**Given task:** Please render the lines starting with the one containing "This screenshot has height=800, width=437." and going on through the one containing "Action: 185,191" as a Markdown table with columns "Row" and "Line", skipping blank lines.

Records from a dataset
______________________________
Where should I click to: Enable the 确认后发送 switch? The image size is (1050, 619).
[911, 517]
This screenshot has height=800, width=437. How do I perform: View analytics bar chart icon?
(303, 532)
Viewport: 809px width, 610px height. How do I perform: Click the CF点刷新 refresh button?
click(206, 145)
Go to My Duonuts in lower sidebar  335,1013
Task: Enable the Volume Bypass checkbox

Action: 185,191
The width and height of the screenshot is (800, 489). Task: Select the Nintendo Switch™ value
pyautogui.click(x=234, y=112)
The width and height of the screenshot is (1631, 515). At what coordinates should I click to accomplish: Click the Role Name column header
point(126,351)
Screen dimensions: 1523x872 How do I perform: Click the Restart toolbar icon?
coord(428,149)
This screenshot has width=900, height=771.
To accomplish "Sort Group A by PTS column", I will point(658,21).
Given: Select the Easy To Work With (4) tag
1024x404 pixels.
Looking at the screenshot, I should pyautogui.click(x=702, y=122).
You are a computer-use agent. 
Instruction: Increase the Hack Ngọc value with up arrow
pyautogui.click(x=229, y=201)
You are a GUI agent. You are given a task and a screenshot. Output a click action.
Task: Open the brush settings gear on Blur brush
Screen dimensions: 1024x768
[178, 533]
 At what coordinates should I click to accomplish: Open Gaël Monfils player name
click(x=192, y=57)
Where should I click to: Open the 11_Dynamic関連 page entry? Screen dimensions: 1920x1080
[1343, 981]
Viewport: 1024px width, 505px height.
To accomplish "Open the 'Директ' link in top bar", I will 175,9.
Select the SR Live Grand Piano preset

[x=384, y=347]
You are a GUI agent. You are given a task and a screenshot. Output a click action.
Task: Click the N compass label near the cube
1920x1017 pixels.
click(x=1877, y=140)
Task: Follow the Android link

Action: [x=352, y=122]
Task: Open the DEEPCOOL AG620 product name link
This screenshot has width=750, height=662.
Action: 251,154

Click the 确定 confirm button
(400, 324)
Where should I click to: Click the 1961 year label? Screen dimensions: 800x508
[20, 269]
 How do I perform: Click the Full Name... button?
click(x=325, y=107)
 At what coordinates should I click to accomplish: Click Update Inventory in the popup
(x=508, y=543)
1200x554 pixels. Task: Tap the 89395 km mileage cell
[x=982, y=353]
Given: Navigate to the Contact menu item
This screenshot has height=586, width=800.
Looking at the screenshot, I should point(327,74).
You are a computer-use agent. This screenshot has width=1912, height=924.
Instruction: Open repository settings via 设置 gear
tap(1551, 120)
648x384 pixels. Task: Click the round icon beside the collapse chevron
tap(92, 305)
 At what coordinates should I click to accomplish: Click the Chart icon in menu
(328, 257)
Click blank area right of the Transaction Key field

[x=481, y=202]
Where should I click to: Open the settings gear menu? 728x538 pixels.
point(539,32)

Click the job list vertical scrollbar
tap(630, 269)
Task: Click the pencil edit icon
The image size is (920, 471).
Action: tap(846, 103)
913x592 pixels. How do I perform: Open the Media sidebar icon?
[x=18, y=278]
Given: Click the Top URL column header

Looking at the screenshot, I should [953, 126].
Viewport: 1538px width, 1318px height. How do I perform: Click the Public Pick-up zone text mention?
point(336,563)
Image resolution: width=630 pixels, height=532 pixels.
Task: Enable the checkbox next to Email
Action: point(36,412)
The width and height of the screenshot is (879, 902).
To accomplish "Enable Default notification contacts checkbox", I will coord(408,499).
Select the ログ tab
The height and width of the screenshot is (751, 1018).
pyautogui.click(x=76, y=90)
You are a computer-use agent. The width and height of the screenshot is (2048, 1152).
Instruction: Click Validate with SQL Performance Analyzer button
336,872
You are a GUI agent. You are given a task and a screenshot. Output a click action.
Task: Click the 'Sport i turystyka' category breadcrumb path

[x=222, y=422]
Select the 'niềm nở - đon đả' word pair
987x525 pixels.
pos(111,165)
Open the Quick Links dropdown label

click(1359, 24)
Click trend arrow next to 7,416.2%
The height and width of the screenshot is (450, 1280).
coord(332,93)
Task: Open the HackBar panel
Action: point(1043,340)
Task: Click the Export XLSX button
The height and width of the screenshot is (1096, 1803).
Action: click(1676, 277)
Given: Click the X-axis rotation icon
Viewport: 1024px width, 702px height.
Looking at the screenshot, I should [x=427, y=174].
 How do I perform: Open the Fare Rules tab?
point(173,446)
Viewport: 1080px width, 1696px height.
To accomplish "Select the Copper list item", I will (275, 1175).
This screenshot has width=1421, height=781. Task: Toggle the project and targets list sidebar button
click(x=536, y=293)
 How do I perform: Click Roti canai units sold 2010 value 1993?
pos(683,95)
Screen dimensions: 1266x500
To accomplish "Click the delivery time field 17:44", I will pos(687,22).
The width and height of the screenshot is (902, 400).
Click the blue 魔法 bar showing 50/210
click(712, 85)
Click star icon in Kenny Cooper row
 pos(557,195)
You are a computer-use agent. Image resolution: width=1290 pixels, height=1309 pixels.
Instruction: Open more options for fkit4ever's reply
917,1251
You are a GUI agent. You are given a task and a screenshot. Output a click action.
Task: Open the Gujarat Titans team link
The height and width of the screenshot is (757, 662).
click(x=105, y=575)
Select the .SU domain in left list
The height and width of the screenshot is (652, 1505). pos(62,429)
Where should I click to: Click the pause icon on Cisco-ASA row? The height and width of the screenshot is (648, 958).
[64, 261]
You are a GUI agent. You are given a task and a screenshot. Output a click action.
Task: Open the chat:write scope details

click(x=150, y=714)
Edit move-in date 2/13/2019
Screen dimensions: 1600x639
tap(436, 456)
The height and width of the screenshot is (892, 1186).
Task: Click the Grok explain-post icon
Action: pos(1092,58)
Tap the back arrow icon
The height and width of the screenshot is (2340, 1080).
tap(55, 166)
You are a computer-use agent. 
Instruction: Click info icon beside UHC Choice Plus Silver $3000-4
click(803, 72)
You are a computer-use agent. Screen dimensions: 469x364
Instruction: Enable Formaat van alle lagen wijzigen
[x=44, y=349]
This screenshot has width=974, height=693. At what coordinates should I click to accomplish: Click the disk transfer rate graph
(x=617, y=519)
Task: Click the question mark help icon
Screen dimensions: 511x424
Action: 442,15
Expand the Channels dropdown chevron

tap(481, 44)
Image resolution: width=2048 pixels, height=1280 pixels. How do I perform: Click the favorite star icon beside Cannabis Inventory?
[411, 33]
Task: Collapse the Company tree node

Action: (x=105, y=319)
______________________________
**The solution:**
| Row | Line |
|---|---|
| 1 | This screenshot has height=800, width=437. How do I perform: View analytics bar chart icon? |
| 2 | (303, 532) |
| 3 | Viewport: 809px width, 610px height. How do I perform: Click the CF点刷新 refresh button? |
| 4 | click(206, 145) |
| 5 | Go to My Duonuts in lower sidebar  335,1013 |
| 6 | Task: Enable the Volume Bypass checkbox |
| 7 | Action: 185,191 |